Given request ▸
Copy the entries word for word, from the line containing "Task: Enable the 开启组件许可证扫描 switch" through the end of the entries, leaving out the pictures.
◇ ◇ ◇ ◇ ◇ ◇ ◇
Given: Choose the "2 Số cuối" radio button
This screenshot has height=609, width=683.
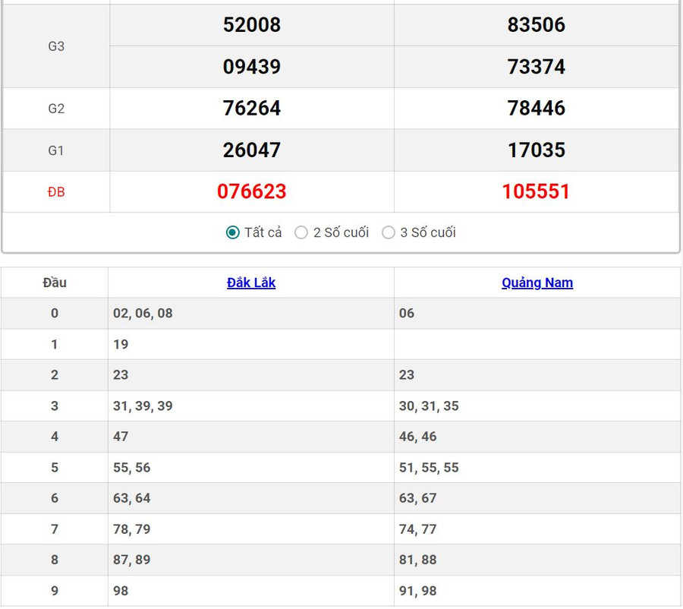Looking at the screenshot, I should pyautogui.click(x=301, y=232).
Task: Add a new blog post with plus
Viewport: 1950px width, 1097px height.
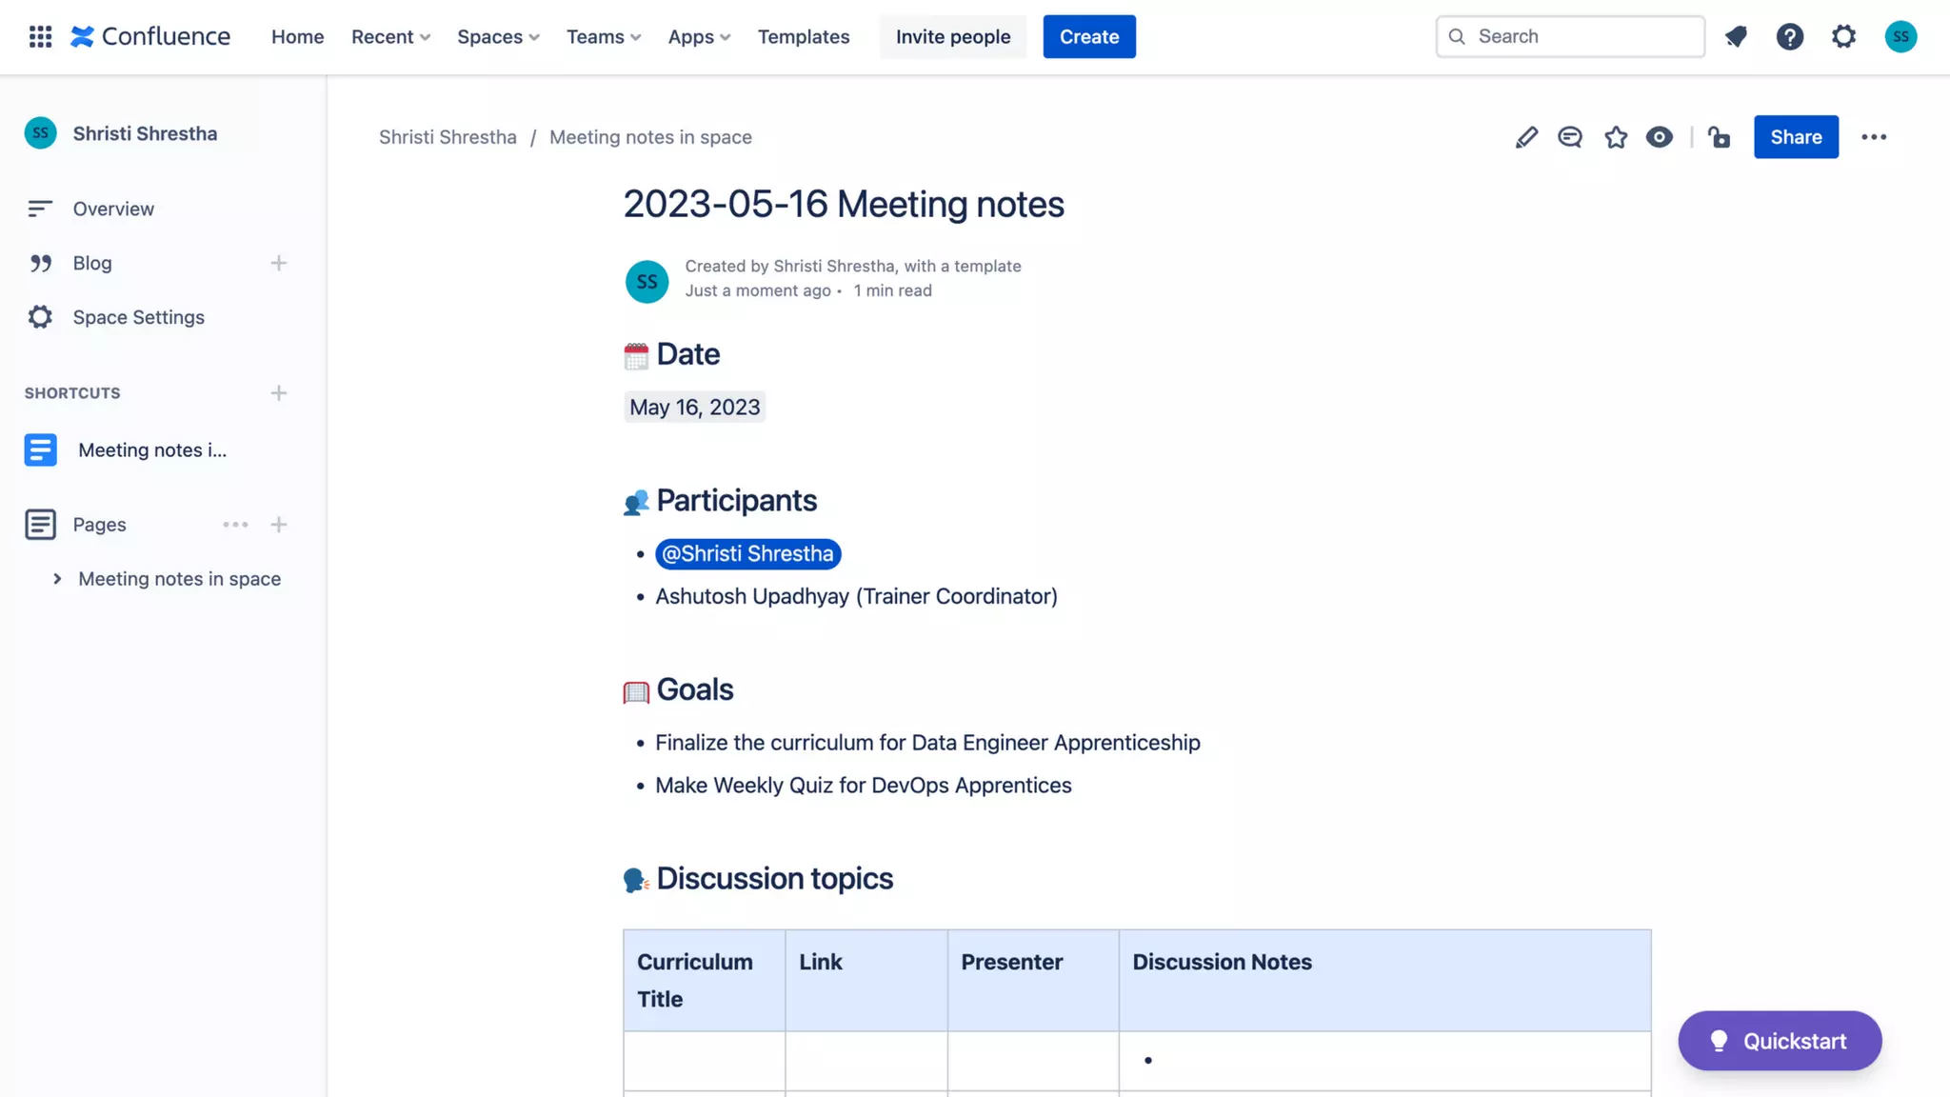Action: [278, 263]
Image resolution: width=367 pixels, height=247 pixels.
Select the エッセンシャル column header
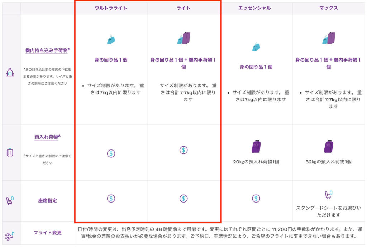[x=256, y=8]
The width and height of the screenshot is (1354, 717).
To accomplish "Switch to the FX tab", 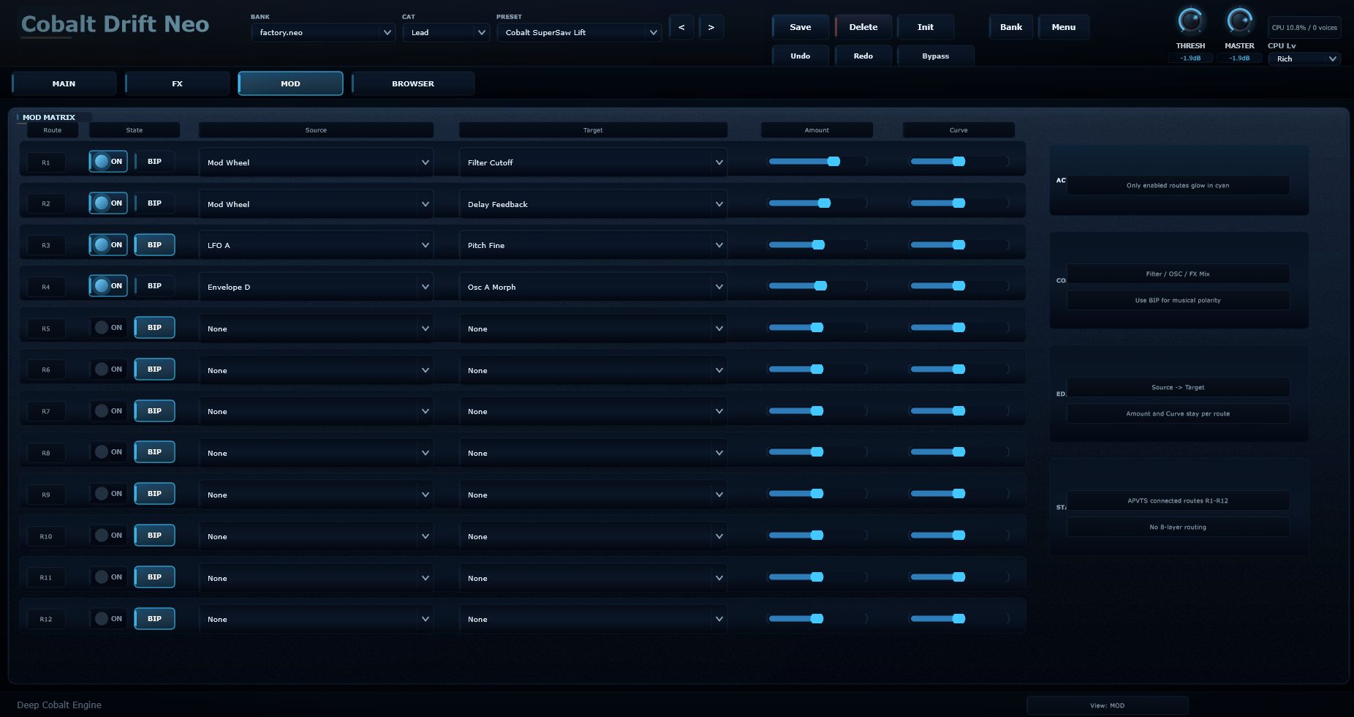I will pos(177,83).
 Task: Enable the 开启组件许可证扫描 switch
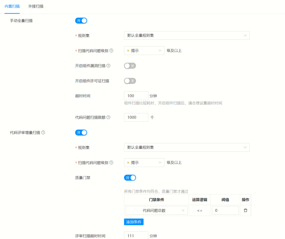point(130,81)
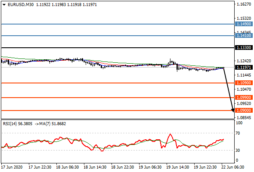Click the black 1.13300 level label
The width and height of the screenshot is (254, 172).
coord(244,48)
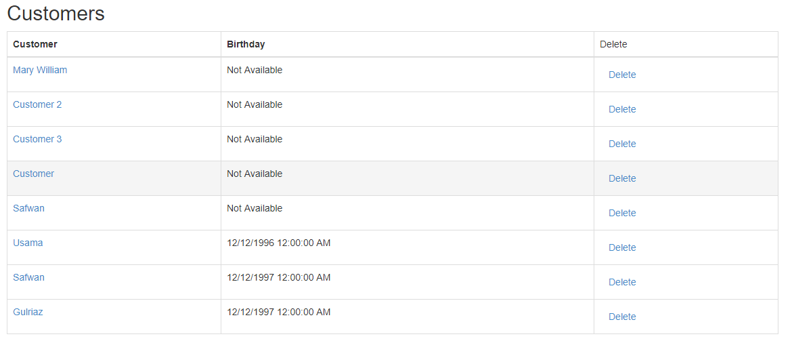Image resolution: width=792 pixels, height=343 pixels.
Task: Delete the Mary William record
Action: [x=622, y=75]
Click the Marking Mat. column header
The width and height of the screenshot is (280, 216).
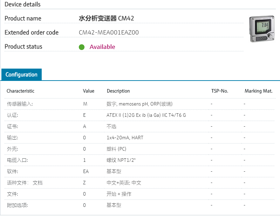pos(258,91)
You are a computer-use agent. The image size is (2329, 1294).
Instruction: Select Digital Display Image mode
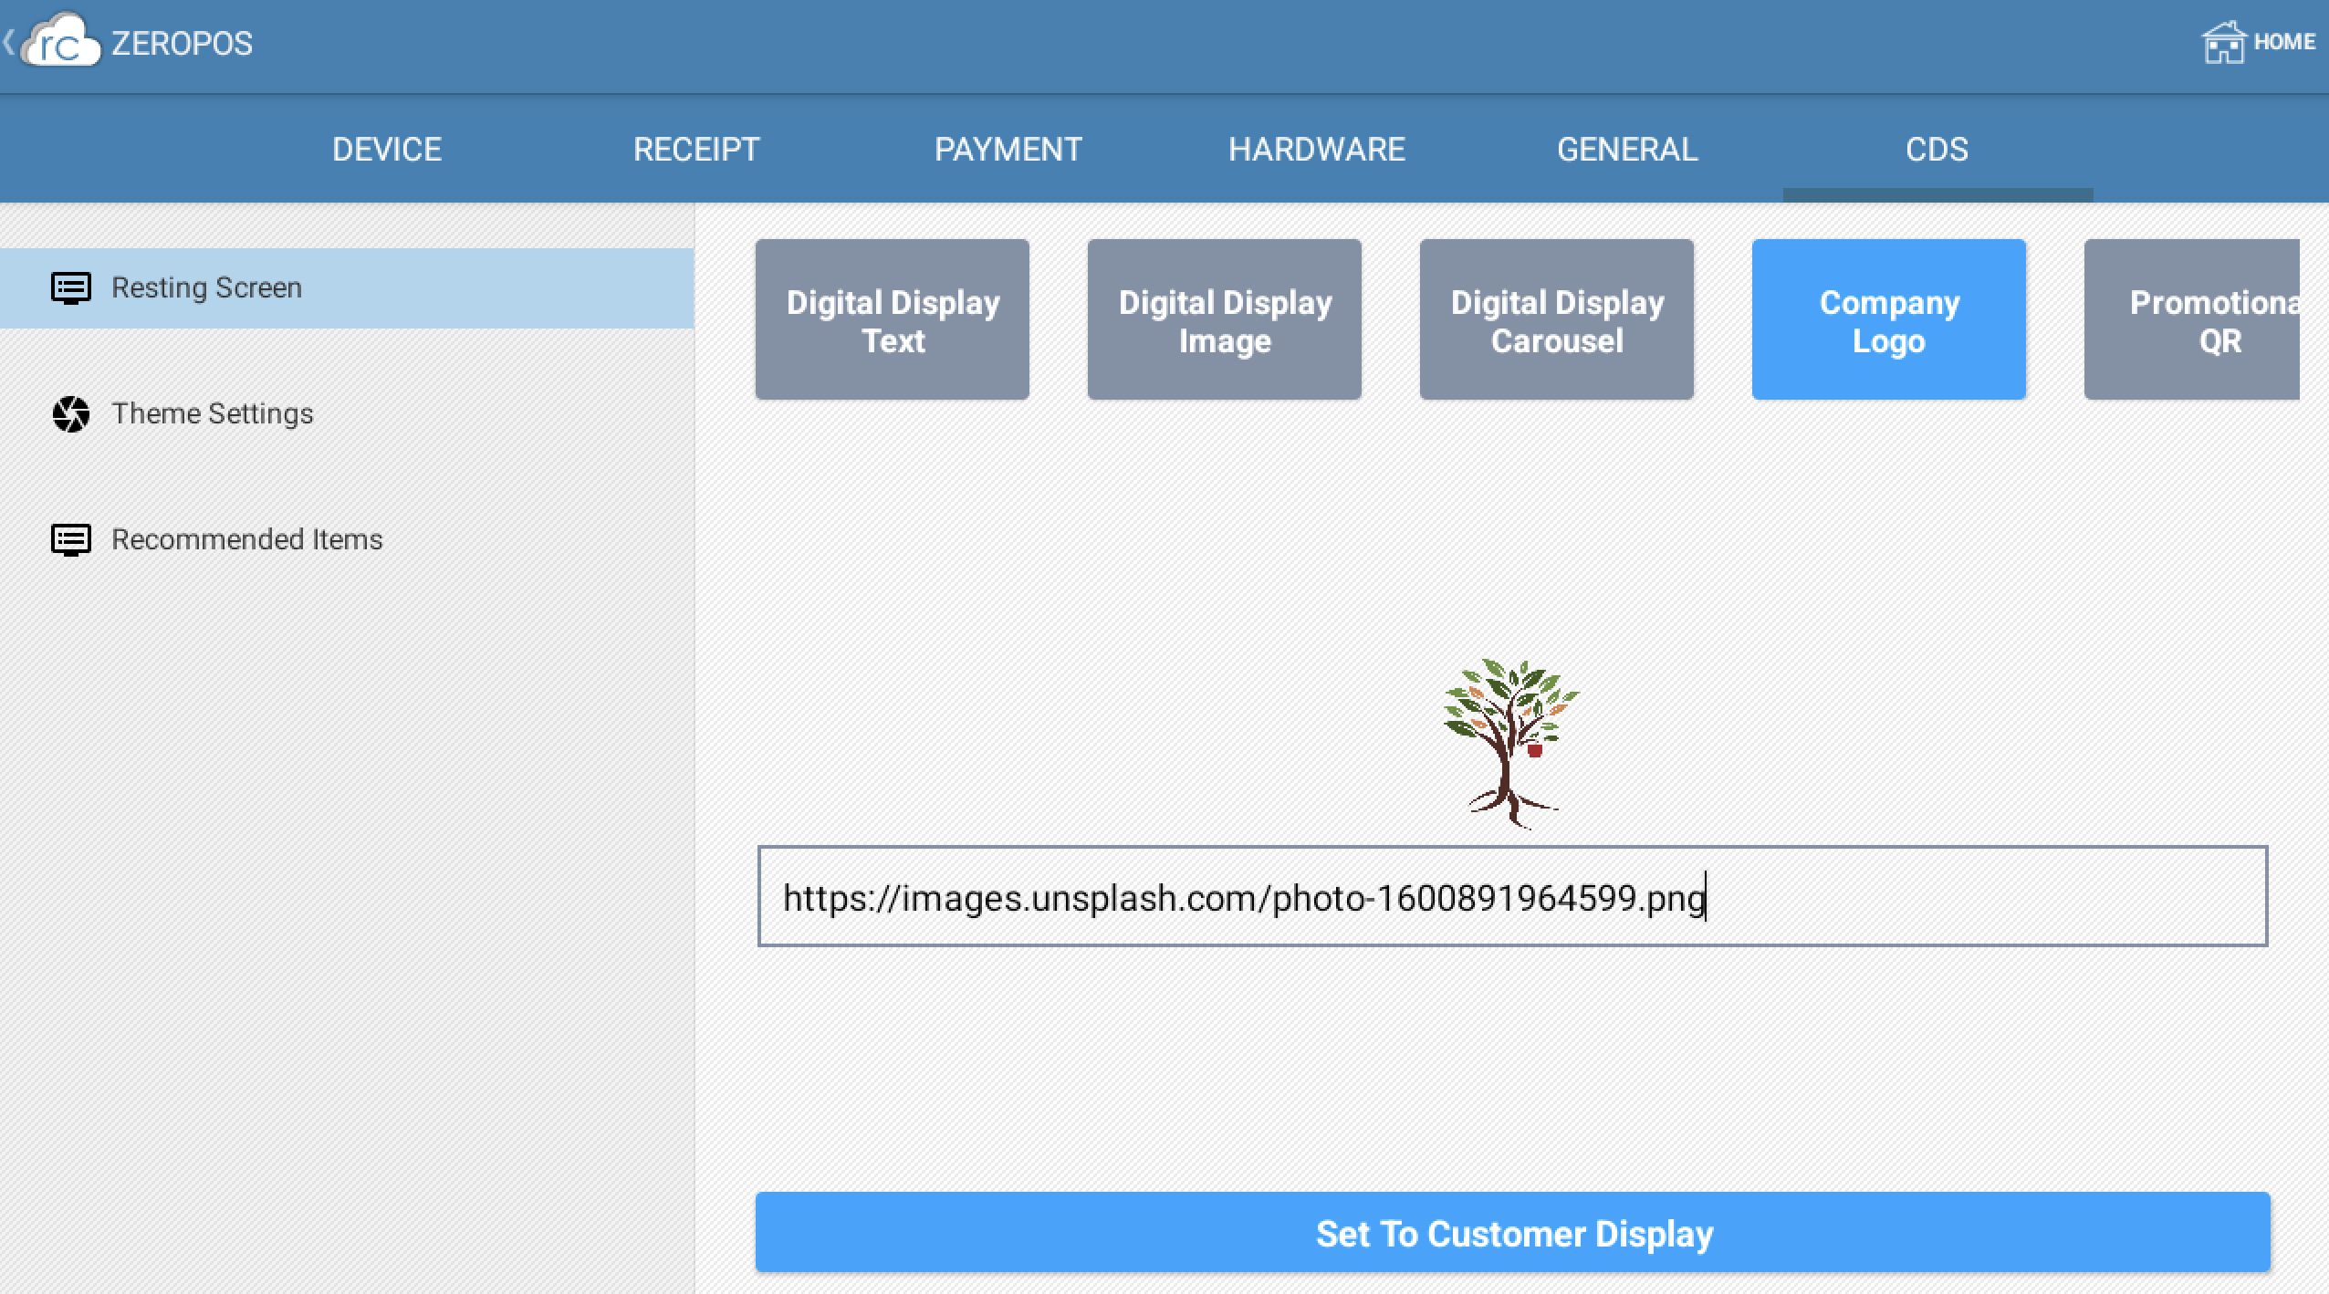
◇ ◇ ◇ ◇ ◇ ◇ ◇
The answer ▸
 Task: Enable the 开启组件许可证扫描 switch
point(130,81)
Click the black 1.13300 level label
The width and height of the screenshot is (254, 172).
coord(244,48)
Image resolution: width=792 pixels, height=343 pixels.
Task: Delete the Mary William record
Action: [x=622, y=75]
Click the Marking Mat. column header
The width and height of the screenshot is (280, 216).
pos(258,91)
You are a computer-use agent. The image size is (2329, 1294).
Instruction: Select Digital Display Image mode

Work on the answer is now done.